Adverse Effects and Contraindications

Adverse effects

  • Common side effects:
    • Headache (cerebral vasodilation)
    • Hypotension (systemic vasodilation)
    • Tachycardia (reflex sympathetic activity)
    • Flushing (cutaneous vasodilation)
  • High blood concentrations may induce methemoglobinemia:
    • Nitrates oxidize ferrous (Fe2+) iron to ferric (Fe3+) iron.
    • Inducing methemoglobinemia may be used therapeutically to treat cyanide poisoning: Methemoglobin has a high binding affinity for cyanides.
  • Long-term infusion of sodium nitroprusside may lead to cyanide toxicity.

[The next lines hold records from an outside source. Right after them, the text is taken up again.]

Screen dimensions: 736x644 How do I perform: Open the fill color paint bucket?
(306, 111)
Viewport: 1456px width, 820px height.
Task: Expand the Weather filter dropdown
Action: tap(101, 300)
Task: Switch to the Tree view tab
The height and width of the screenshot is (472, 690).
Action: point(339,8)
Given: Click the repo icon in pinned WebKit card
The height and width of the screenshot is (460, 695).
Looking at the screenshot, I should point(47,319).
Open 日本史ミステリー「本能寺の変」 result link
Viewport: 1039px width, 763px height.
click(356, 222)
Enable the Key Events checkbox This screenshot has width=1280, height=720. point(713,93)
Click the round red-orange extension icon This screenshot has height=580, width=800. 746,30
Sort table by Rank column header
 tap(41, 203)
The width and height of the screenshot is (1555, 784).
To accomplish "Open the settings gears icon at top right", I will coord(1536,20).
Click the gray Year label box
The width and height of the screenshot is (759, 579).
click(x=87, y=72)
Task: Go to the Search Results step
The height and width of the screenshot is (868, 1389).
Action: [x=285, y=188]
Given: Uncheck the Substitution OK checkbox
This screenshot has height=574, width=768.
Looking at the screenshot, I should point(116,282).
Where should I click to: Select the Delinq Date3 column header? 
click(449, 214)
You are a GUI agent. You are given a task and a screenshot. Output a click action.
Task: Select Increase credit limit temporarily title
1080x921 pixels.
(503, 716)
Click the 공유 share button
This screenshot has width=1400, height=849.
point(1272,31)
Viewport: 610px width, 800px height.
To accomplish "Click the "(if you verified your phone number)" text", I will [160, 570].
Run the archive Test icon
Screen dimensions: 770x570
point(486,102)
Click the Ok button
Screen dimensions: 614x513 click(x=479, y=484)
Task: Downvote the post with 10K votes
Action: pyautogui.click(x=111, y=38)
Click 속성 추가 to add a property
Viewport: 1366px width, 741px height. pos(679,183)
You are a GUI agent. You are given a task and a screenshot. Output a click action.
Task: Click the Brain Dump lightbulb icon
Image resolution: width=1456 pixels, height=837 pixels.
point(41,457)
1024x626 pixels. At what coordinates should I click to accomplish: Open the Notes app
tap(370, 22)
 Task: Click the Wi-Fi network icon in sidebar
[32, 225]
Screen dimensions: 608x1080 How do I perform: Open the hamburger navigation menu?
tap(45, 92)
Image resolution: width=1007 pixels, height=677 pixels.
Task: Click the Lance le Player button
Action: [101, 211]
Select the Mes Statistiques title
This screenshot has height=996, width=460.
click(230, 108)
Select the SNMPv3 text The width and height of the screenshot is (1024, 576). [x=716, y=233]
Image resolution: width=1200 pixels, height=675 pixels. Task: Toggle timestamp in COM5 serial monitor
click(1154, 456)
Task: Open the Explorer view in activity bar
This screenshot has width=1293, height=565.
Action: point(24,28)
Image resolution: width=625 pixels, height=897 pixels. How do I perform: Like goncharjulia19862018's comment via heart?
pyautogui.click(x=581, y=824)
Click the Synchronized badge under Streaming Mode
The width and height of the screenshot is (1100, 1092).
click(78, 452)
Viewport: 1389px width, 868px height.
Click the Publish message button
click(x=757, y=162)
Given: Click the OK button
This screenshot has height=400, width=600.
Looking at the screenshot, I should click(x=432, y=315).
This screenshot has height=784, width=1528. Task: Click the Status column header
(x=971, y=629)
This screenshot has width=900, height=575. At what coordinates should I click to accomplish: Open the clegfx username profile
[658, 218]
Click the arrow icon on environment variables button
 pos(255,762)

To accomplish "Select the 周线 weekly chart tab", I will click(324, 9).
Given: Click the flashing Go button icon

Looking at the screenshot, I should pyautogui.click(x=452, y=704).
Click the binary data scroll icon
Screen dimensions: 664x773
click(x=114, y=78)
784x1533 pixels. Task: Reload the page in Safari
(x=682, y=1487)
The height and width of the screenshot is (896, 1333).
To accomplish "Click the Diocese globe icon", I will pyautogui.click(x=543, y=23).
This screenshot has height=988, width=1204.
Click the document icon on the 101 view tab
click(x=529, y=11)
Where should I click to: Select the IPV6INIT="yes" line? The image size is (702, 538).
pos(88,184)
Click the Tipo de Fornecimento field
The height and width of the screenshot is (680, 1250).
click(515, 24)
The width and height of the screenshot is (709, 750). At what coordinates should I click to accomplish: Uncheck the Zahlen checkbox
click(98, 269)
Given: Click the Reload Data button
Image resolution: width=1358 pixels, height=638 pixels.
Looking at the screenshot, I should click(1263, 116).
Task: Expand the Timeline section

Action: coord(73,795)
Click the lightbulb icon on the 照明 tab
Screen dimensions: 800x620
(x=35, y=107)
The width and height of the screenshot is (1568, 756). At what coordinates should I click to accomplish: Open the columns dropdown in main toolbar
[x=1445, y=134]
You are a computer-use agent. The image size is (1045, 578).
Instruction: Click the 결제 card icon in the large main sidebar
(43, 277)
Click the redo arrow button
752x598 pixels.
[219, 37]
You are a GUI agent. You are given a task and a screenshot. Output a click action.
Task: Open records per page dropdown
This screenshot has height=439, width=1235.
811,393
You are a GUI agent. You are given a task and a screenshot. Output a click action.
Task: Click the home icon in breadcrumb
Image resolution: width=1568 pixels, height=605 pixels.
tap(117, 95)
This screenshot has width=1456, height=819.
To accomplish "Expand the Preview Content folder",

Tachyphylaxis and tolerance

  • Tachyphylaxis (↓ effect with rapid, repeated administration) 
  • Tolerance (requiring ↑ doses over time to achieve the same effect)
    • Major problem resulting from the chronic use of nitrates
    • With continued administration:
      • ↓ Hemodynamic and antianginal effects
      • Side effects also ↓
    • Incompletely understood
    • 3 proposed mechanisms:
      • ↓ Formation of NO as a result of impaired nitroglycerin conversion to 1,2-glyceryl dinitrate
      • Reduction in NO bioactivity
      • Vasoconstrictor activation of the sympathetic nervous system and RAAS due to nitrate-induced vasodilation
    • Prevention:
      • Most effective: intermittent therapy with a nitrate-free interval of 8‒10 hours
      • Rebound angina can occur in the nitrate-free interval.

Drug interactions

PDE5 inhibitors

  • Can be fatal due to:
    • Hypotension: due to increased vasodilation
    • Inhibition of PDE5, which is responsible for the breakdown of cGMP to GMP
    • ↑ cGMP levels resulting from prevention of its breakdown
  • Examples:
    • Sildenafil (ViagraⓇ)
    • Vardenafil (LevitraⓇ)
    • Tadalafil (CialisⓇ)

Contraindications

  • Hypertrophic cardiomyopathy: may induce or enhance outflow tract obstruction
  • Severe aortic stenosis: potential severe hypotension
  • Volume depletion:
    • ↑ Risk of severe and uncontrollable hypotension
    • Due to loss of compensatory mechanisms 
  • Increased intracranial pressure: 
    • Nitrates induce cerebral vasodilation.
    • ↑ Cerebral blood flow
    • Compromises intracranial perfusion
  • Right-sided (ventricular) MI: 
    • Patients with right ventricular dysfunction are preload dependent.
    • Nitrates cause venous pooling and ↓ preload
  • Hypotension

References

  1. Fung, H. (1992). Do nitrates differ? British Journal of Clinical Pharmacology, 34, 5S-9S. https://europepmc.org/article/med/1633079
  2. Parker, J. (1989). Nitrate tolerance in angina pectoris. Cardiovascular Drugs and Therapy, 2(6): 823-829. https://europepmc.org/article/med/2488098
  3. Kannam, J., Gersh, B. (2021). Nitrates in the management of chronic coronary syndrome. In Kaski, J. (Ed.), UpToDate. Retrieved June 6, 2021, from https://www.uptodate.com/contents/nitrates-in-the-management-of-chronic-coronary-syndrome
  4. Reeder, G. (2021). Nitrates in the management of acute coronary syndrome. In Kaski, J. (Ed.), UpToDate. Retrieved June 6, 2021, from https://www.uptodate.com/contents/nitrates-in-the-management-of-acute-coronary-syndrome
  5. Parker, J.D., Parker, J.O. (1998). Nitrate therapy for stable angina pectoris. N Engl J Med; 338:520. https://pubmed.ncbi.nlm.nih.gov/9468470/https://pubmed.ncbi.nlm.nih.gov/9468470/
  6. Fihn, S.D., Gardin, J.M., Abrams, J., et al. (2012). ACCF/AHA/ACP/AATS/PCNA/SCAI/STS guideline for the diagnosis and management of patients with stable ischemic heart disease: Executive summary: A report of the American College of Cardiology Foundation/American Heart Association task force on practice guidelines, and the American College of Physicians, American Association for Thoracic Surgery, Preventive Cardiovascular Nurses Association, Society for Cardiovascular Angiography and Interventions, and Society of Thoracic Surgeons. Circulation; 126:3097. https://pubmed.ncbi.nlm.nih.gov/23166210/
  7. Katzung, B.G. (2012). Vasodilators & the treatment of angina pectoris. In Katzung, B.G., Masters., and Trevor, A.J. (Eds). Basic & Clinical Pharmacology, 12th edition. (pp. 195-201). McGraw-Hill Companies, Inc.